03/11/2021, 11:24 AM
Unit testing against properties in an Apply with C#.... How do you do that? Assert's throw and exception, which is how the frameworks pick it up, but Exceptions in an Apply are swallowed. How do you get access to the value "outside" of the apply? or should I look at some kind of extension to extract the value outside the method and assert there?
@bored-oyster-3147 @tall-librarian-49374 any thoughts on this?

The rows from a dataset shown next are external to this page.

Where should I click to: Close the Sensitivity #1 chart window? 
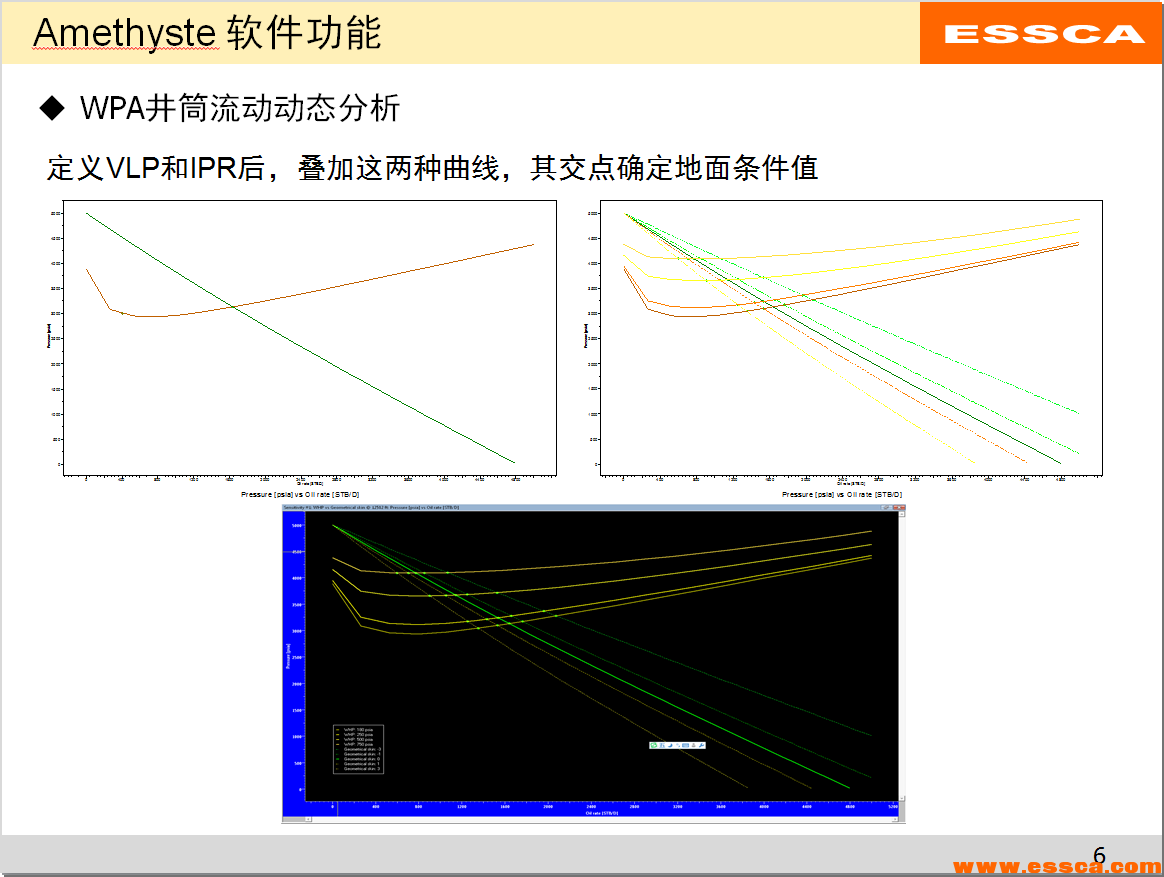[x=900, y=509]
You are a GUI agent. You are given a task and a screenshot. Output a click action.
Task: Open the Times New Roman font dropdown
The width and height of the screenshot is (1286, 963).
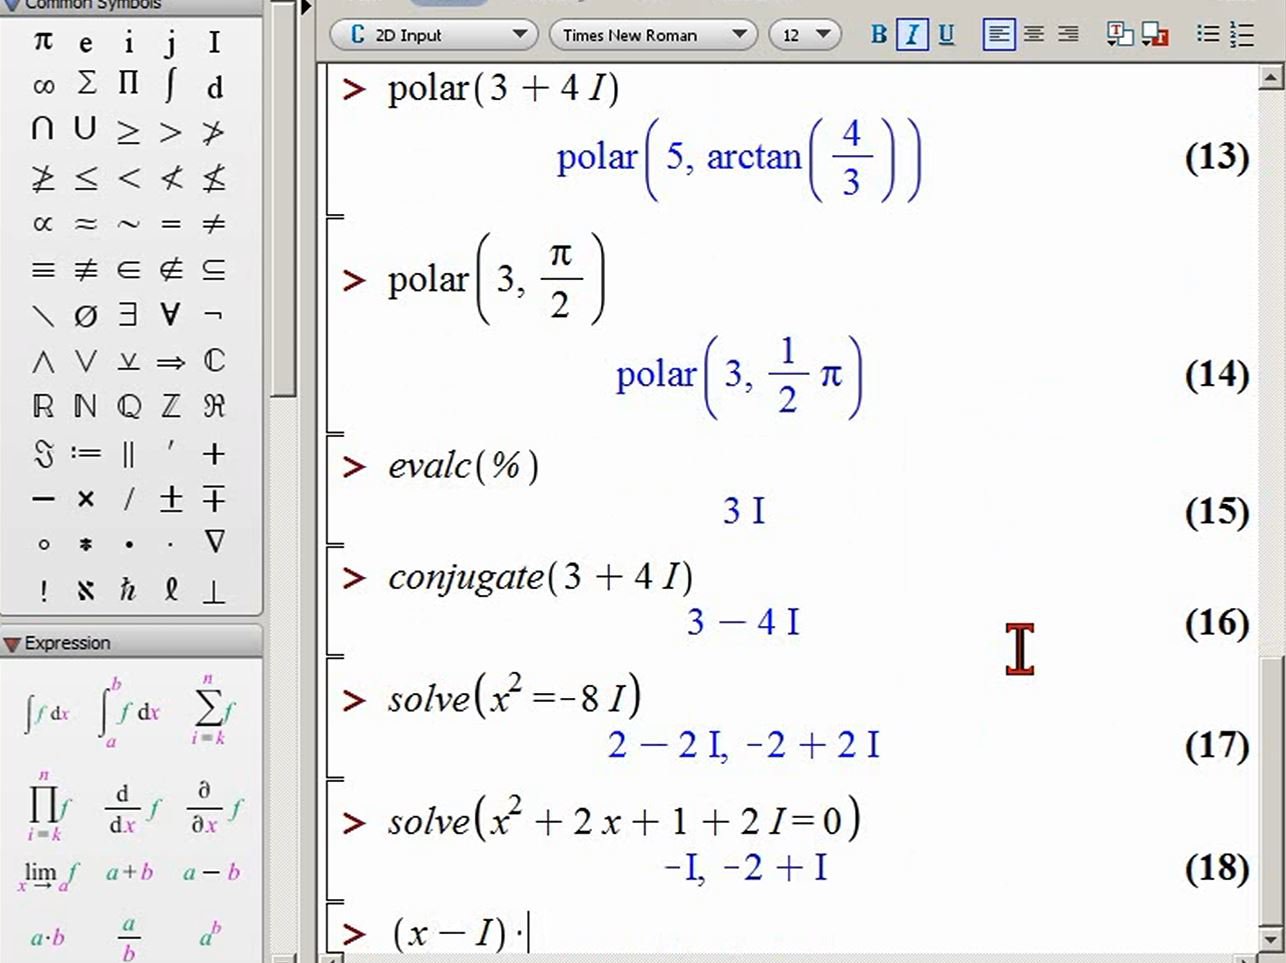(x=653, y=35)
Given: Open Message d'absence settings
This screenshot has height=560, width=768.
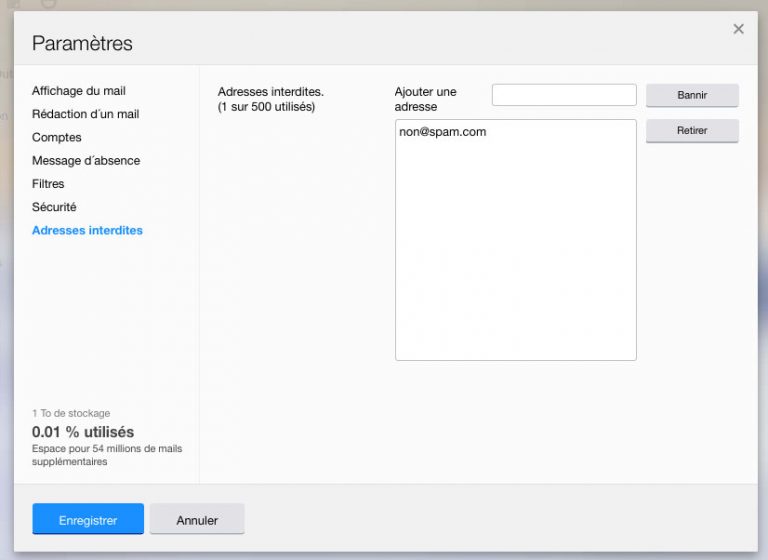Looking at the screenshot, I should pos(86,160).
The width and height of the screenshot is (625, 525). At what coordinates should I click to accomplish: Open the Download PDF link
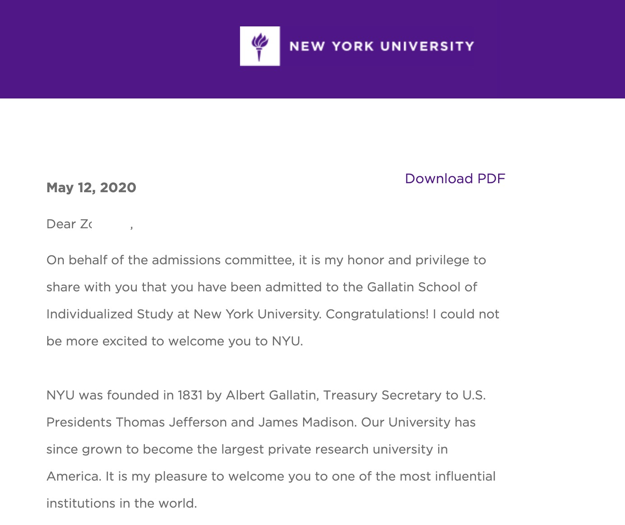(455, 179)
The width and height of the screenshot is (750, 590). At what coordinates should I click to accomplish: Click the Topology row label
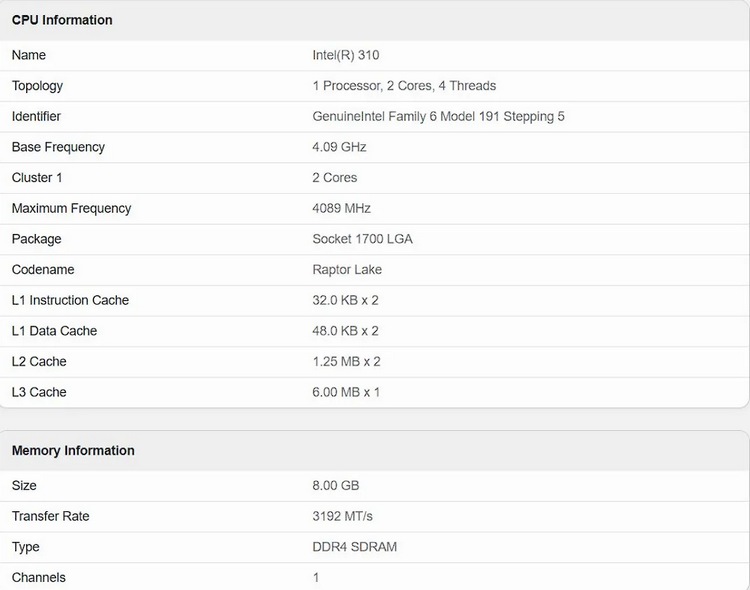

As an example, I want to assert that there are 2 backendpools in a frontdoor instance...
var frontdoor = resources.OfType<Frontdoor>().FirstOrDefault();
            var pools = frontdoor.BackendPools;
Therefore I'm not sure how to access the ImmutableArray on that to check the size
Right now, I'm having to do:
var frontdoor = resources.OfType<Frontdoor>().FirstOrDefault();
            var backendPoolCount = 0;
            frontdoor.BackendPools.Apply(bp => {
                backendPoolCount = bp.Count();
                return false;
            });

            backendPoolCount.ShouldBe(1);
        }
which just feels dirty...
t

tall-librarian-49374

03/11/2021, 1:29 PM
w

worried-knife-31967

03/11/2021, 1:54 PM
glad you sent that, that was what I was about to build... would be better if it was supplied, but I can see that it would be abused in a real scenario...
l

little-cartoon-10569

03/11/2021, 8:01 PM
In .NET does that code work, @worried-knife-31967? In TS, it wouldn't: the code in the
Apply()
would happen asynchronously, and almost certainly after the
ShouldBe()
.
b

bored-oyster-3147

03/11/2021, 8:14 PM
Well it is a race condition but he is mocking all of the other resources so I don't think he actually had any asynchronous dependents so he might've just got lucky that his code was executing synchronously causing that use of
.Apply
to work for him
l

little-cartoon-10569

03/11/2021, 8:17 PM
There are libraries for async testing in Node. Hopefully there's similar support in .NET. The general pattern is to declare the test function async, and await the async code. Does that work in .NET?
b

bored-oyster-3147

03/11/2021, 8:18 PM
yea that is what Mikhail suggested
l

little-cartoon-10569

03/11/2021, 8:20 PM
Something like
[TestMethod]
public async Task CorrectlyFailingTest()
{
  var frontdoor = resources.OfType<Frontdoor>().FirstOrDefault();
  (await frontdoor.BackendPools.Apply(bp => {
    return bp.Count();
  })).GetValueAsync().ShouldBe(1);
}
Ah yes, I see in that link,
GetValueAsync()
. Good stuff. Updated previous comment.
b

bored-oyster-3147

03/11/2021, 8:29 PM
actually you don't use apply anymore you just await the output directly so:
var backendPools = await frontdoor.BackendPools.GetValueAsync();
var backendPoolCount = backendPools.Count();
l

little-cartoon-10569

03/11/2021, 8:32 PM
Nice. I want one of those for Node 🙂
t

tall-librarian-49374

03/11/2021, 8:52 PM
Here you go
const promise = <T>(output: pulumi.Output<T>): Promise<T | undefined> =>
  (output as any).promise() as Promise<T>;

it("should have a tag:key Name", async () => {
  const tags = await promise(vpc.tags);
  expect(tags).to.include.keys("Name");
  expect(tags?.Name).to.equal("my_app");
});
l

little-cartoon-10569

03/11/2021, 9:11 PM
I use Chai As Promised.
const promise = <T>(output: pulumi.Output<T>): Promise<T | undefined> =>
  (output as any).promise() as Promise<T>;

it("should have a tag:key Name", async () => {
  expect(vpc.tags).to.eventually.include.keys("Name");
  expect(vpc.tags?.Name).to.eventually.equal("my_app");
});
But it's not as nice as the .NET version. Something like
const promise = <T>(output: pulumi.Output<T>): Promise<T | undefined> =>
it("should have a tag:key Name", async () => {
  expect(vpc.tags.getAsyncValue()).to.include.keys("Name");
  expect(vpc.tags?.Name.getAsyncValue()).to.equal("my_app");
});
Or even
expectAsync(vpc.tags).to.include.keys("Name")
.. tidier still.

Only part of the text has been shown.